* Problem requirements:
Please edit the material below by replacing every "The width and height of the screenshot is" with "The screenshot dimensions are", leaving everything else unchanged.

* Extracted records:
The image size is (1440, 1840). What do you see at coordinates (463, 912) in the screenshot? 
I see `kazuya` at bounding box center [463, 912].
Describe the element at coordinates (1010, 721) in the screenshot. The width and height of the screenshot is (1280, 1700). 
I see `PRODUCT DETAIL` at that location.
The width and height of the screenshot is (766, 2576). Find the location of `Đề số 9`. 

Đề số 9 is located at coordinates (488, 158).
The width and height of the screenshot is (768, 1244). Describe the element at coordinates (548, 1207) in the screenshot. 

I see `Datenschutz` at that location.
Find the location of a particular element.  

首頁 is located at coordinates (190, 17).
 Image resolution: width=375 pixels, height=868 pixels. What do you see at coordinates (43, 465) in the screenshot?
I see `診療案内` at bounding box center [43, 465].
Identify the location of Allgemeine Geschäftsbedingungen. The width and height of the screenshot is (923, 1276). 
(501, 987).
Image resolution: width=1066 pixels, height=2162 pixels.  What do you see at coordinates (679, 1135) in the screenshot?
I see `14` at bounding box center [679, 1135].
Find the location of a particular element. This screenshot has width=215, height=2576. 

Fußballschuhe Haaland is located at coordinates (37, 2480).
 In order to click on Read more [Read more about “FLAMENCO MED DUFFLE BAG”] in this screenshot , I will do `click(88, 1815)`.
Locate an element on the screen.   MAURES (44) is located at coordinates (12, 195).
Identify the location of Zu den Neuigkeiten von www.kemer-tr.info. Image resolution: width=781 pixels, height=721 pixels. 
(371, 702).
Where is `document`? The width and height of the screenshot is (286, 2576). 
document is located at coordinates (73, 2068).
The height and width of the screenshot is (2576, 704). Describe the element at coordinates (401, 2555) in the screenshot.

* Solution to this task:
The image size is (1440, 1840). What do you see at coordinates (463, 912) in the screenshot? 
I see `kazuya` at bounding box center [463, 912].
Describe the element at coordinates (1010, 721) in the screenshot. The screenshot dimensions are (1280, 1700). 
I see `PRODUCT DETAIL` at that location.
The screenshot dimensions are (766, 2576). Find the location of `Đề số 9`. 

Đề số 9 is located at coordinates (488, 158).
The screenshot dimensions are (768, 1244). Describe the element at coordinates (548, 1207) in the screenshot. 

I see `Datenschutz` at that location.
Find the location of a particular element.  

首頁 is located at coordinates (190, 17).
 Image resolution: width=375 pixels, height=868 pixels. What do you see at coordinates (43, 465) in the screenshot?
I see `診療案内` at bounding box center [43, 465].
Identify the location of Allgemeine Geschäftsbedingungen. The screenshot dimensions are (923, 1276). 
(501, 987).
Image resolution: width=1066 pixels, height=2162 pixels.  What do you see at coordinates (679, 1135) in the screenshot?
I see `14` at bounding box center [679, 1135].
Find the location of a particular element. This screenshot has width=215, height=2576. 

Fußballschuhe Haaland is located at coordinates (37, 2480).
 In order to click on Read more [Read more about “FLAMENCO MED DUFFLE BAG”] in this screenshot , I will do `click(88, 1815)`.
Locate an element on the screen.   MAURES (44) is located at coordinates (12, 195).
Identify the location of Zu den Neuigkeiten von www.kemer-tr.info. Image resolution: width=781 pixels, height=721 pixels. 
(371, 702).
Where is `document`? The screenshot dimensions are (286, 2576). 
document is located at coordinates (73, 2068).
The height and width of the screenshot is (2576, 704). Describe the element at coordinates (401, 2555) in the screenshot.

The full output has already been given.